2 | なぜ花粉が飛ぶとアレルギーが起こるの?

花粉アレルギーの原因となる「抗原」(スギ花粉症の場合はスギ花粉)が体内に入ると、免疫細胞がそれを異物かどうか判断します。異物と判断した際、抗体を作ってアレルギーを起こす準備段階に入ることを「感作(カンサ)」といいます。抗原が侵入する経路が肌の場合は「経皮感作」、鼻やのどの気道など粘膜の場合は「経気道感作」といい、花粉症のほとんどは後者です。

3 | 春に花粉症が多いのはなぜ?

春の日本人の花粉症の約7割は、早春から飛散するスギ花粉が原因です。春は冬の乾燥した冷気で鼻やのどの粘膜がはがれて弱っているため、スギ花粉が粘膜に付着しやすく、花粉症の症状が出やすくなります。

スギ林イメージ

4 | 沖縄に行くと花粉症が治るって本当?

スギは九州から北海道の南までスギ林が分布していますが、沖縄にはスギがないので、沖縄に行けばスギ花粉による症状は一時的に治まります。
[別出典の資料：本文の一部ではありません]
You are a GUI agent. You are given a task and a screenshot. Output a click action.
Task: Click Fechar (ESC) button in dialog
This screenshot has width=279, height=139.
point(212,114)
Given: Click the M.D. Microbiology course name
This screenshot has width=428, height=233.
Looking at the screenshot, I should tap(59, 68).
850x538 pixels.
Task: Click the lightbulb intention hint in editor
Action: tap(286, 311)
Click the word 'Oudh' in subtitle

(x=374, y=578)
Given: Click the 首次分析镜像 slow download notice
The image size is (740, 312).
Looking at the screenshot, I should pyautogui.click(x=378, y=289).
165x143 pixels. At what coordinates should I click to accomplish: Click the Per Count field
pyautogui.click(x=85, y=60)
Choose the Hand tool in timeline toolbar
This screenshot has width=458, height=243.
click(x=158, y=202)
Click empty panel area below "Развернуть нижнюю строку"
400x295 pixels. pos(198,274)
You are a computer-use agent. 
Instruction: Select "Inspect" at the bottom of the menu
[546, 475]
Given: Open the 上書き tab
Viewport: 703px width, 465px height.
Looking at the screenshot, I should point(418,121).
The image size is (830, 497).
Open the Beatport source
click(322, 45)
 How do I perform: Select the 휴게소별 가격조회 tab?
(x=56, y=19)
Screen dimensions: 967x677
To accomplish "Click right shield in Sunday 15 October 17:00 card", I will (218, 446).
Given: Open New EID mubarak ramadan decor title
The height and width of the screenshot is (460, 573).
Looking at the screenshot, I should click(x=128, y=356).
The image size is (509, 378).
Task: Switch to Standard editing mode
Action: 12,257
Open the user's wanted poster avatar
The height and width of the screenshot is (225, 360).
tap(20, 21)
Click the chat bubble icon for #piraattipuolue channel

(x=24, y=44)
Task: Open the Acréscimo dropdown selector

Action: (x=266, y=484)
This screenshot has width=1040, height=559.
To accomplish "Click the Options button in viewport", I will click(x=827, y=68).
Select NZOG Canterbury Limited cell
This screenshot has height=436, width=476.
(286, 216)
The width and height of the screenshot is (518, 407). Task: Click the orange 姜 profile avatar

ただ、花粉症が完治するわけではないので、本州に戻れば再び症状が現れます。

沖縄イメージ

5 | 花粉症の人はトマトやリンゴを食べちゃダメって本当?

花粉症の人が特定の新鮮な野菜や果実を食べると、短時間で口唇や口腔が赤く腫れたり、のどがかゆくなったりすることがあります。これを「口腔アレルギー症候群」(OAS:oral allergy syndrome)といいます。花粉症の人全員に起こるわけではありませんが、口腔アレルギーが起きたことのある人は、原因になる食材を避けましょう。

  • スギの花粉症の人はトマトに注意!

    スギ花粉症の人は、トマトを食べると口腔アレルギーになる場合がありますが、発症する頻度は、スギ花粉症全体の10〜20人に1人程度です。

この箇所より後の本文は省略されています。